Supplied information Block Start

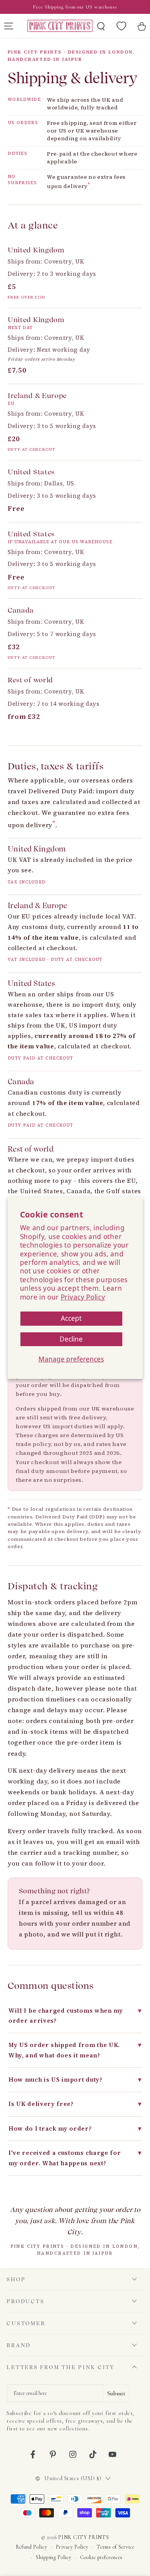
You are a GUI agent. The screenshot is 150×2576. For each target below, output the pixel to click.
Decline (71, 1339)
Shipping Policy (53, 2557)
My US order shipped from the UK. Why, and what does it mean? (75, 2050)
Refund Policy (31, 2547)
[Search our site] (101, 25)
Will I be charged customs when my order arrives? (75, 2016)
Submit (116, 2393)
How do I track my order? (75, 2128)
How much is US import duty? (75, 2080)
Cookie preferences (101, 2557)
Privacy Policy (83, 1297)
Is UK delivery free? (75, 2104)
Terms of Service (115, 2547)
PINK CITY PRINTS (83, 2537)
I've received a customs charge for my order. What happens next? (75, 2158)
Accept (71, 1318)
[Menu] (8, 25)
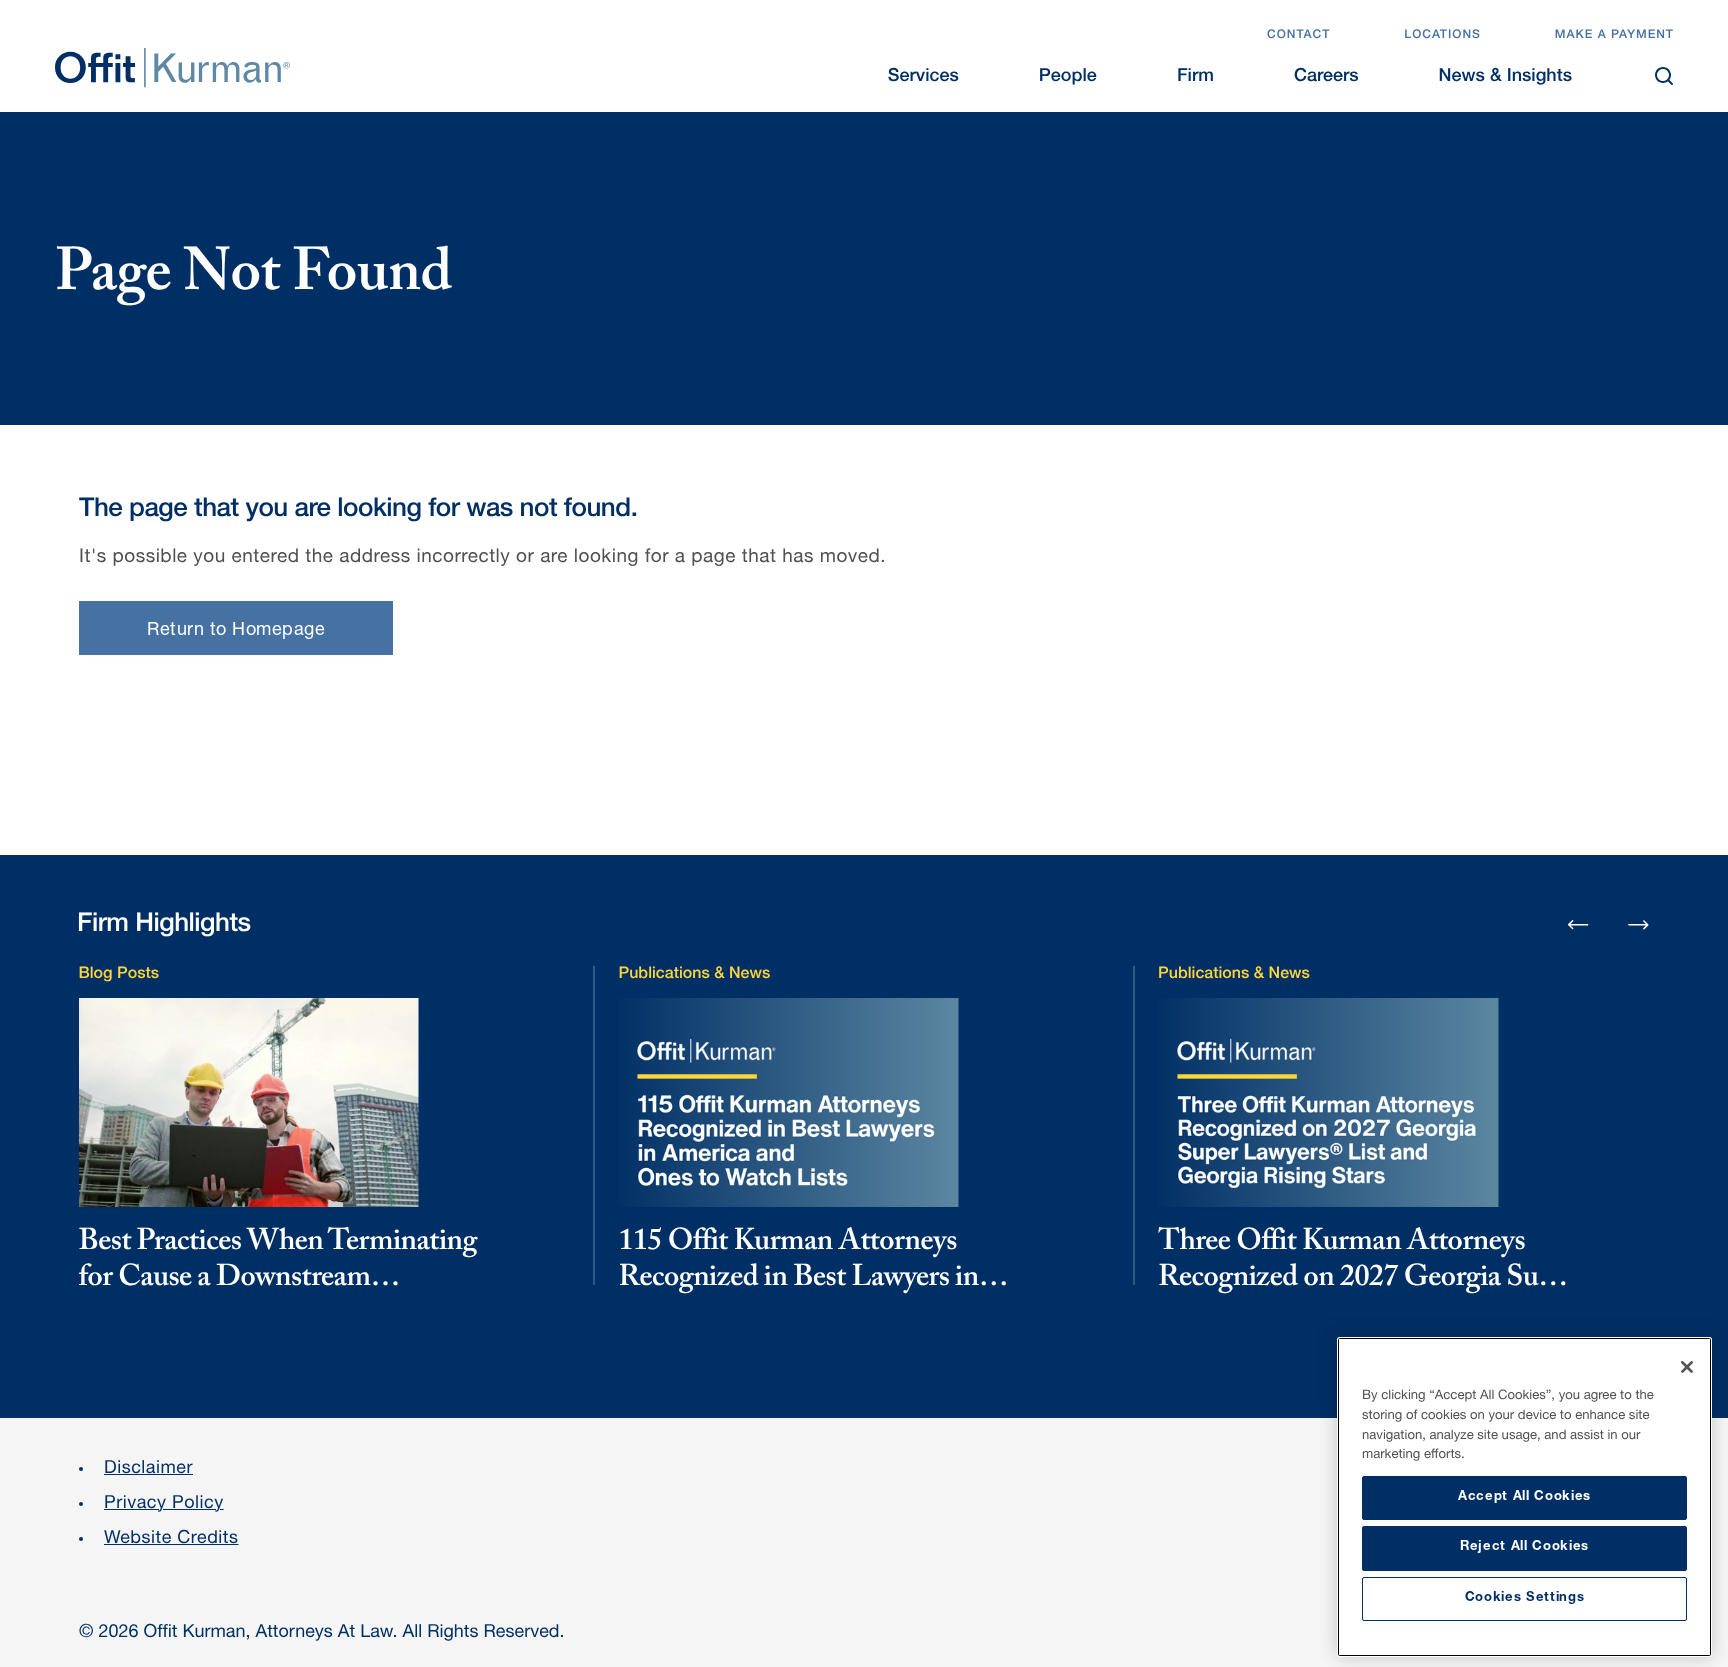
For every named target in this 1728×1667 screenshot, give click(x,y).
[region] (1524, 1497)
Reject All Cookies (1524, 1547)
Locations (1442, 36)
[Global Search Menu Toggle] (1664, 76)
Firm (1195, 78)
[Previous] (1578, 926)
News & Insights (1505, 78)
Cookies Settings (1525, 1598)
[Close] (1687, 1367)
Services (923, 78)
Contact (1298, 36)
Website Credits (171, 1540)
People (1068, 78)
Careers (1326, 78)
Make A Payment (1614, 36)
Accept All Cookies (1524, 1497)
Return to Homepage (236, 631)
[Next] (1639, 924)
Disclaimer (148, 1470)
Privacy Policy (164, 1505)
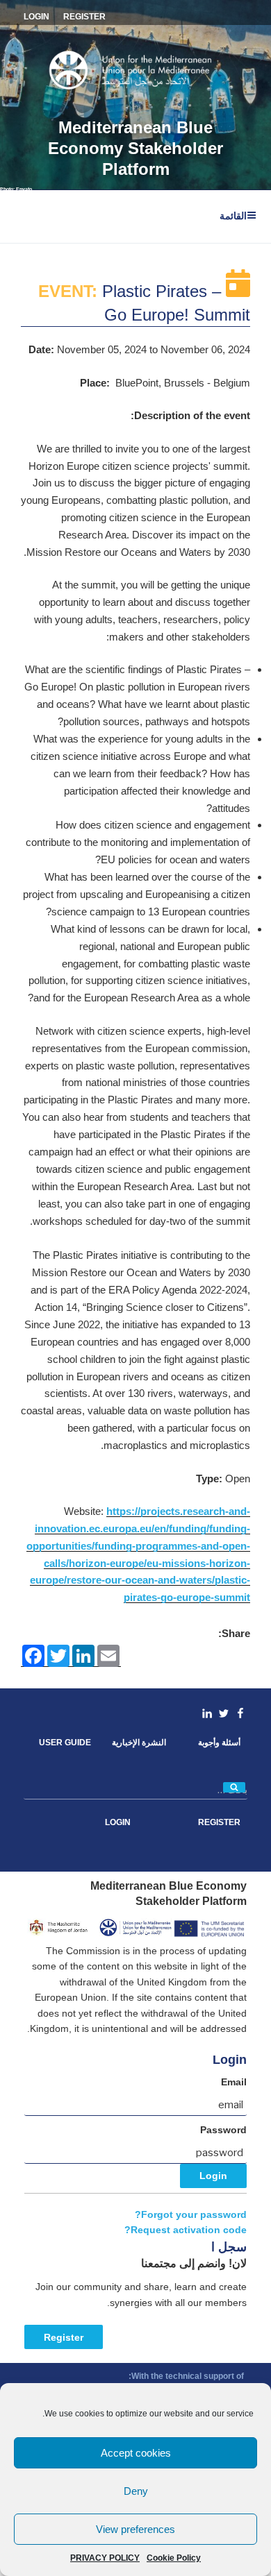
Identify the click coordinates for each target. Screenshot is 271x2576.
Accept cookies (136, 2453)
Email (234, 2082)
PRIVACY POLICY (105, 2558)
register (84, 17)
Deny (136, 2491)
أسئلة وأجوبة (219, 1742)
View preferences (135, 2529)
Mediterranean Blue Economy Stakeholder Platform (135, 148)
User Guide (65, 1742)
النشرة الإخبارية (139, 1742)
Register (63, 2337)
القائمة (233, 215)
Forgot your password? (191, 2215)
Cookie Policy (174, 2558)
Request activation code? (185, 2230)
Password (223, 2130)
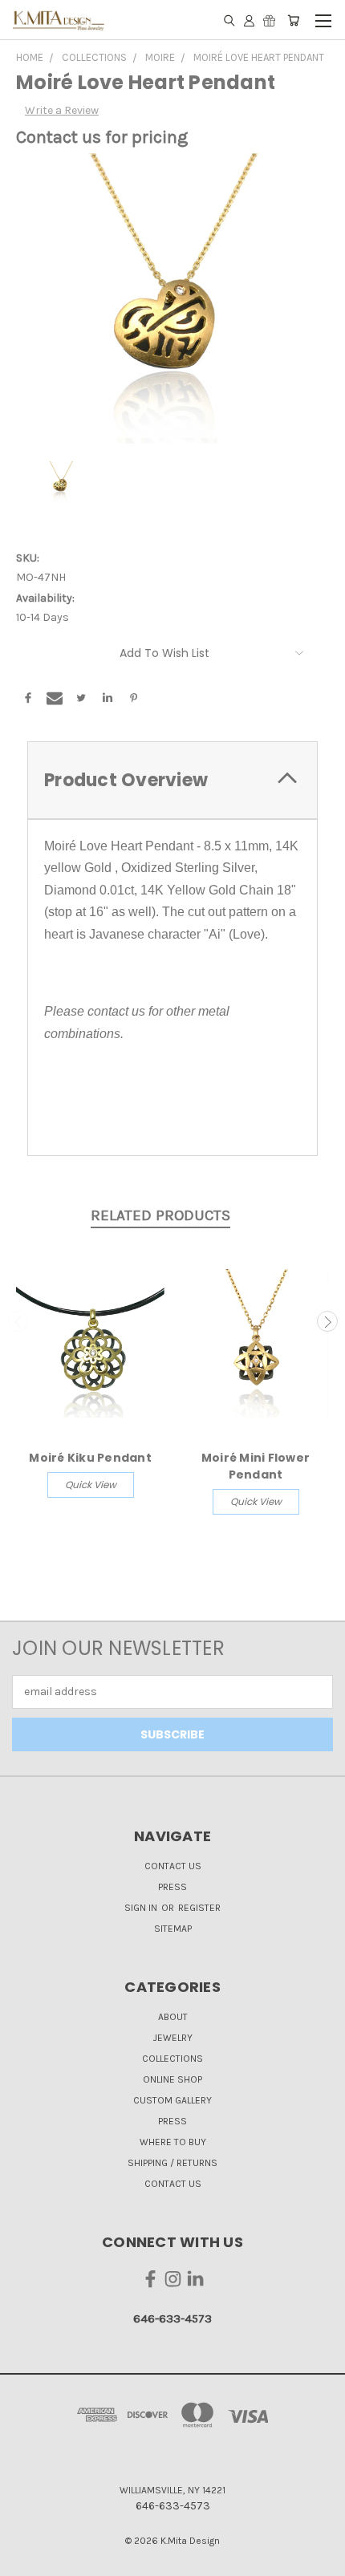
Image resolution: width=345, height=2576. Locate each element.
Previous (18, 1321)
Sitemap (173, 1928)
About (173, 2016)
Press (172, 1886)
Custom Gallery (172, 2100)
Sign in (142, 1907)
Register (199, 1907)
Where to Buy (173, 2142)
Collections (172, 2058)
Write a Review (62, 110)
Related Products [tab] (160, 1215)
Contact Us (172, 1866)
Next (327, 1321)
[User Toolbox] (249, 20)
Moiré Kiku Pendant (90, 1458)
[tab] (172, 780)
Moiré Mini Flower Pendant (255, 1466)
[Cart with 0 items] (293, 20)
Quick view (90, 1484)
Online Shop (172, 2079)
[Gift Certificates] (269, 20)
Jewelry (173, 2037)
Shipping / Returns (172, 2162)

Supplied information Block End

Write out exactly the lines of the entries above that run from the line containing "Sign in (142, 1907)" through the last line, including both.

Sign in (142, 1907)
Register (199, 1907)
Where to Buy (173, 2142)
Collections (172, 2058)
Write a Review (62, 110)
Related Products [tab] (160, 1215)
Contact Us (172, 1866)
Next (327, 1321)
[User Toolbox] (249, 20)
Moiré Kiku Pendant (90, 1458)
[tab] (172, 780)
Moiré Mini Flower Pendant (255, 1466)
[Cart with 0 items] (293, 20)
Quick view (90, 1484)
Online Shop (172, 2079)
[Gift Certificates] (269, 20)
Jewelry (173, 2037)
Shipping / Returns (172, 2162)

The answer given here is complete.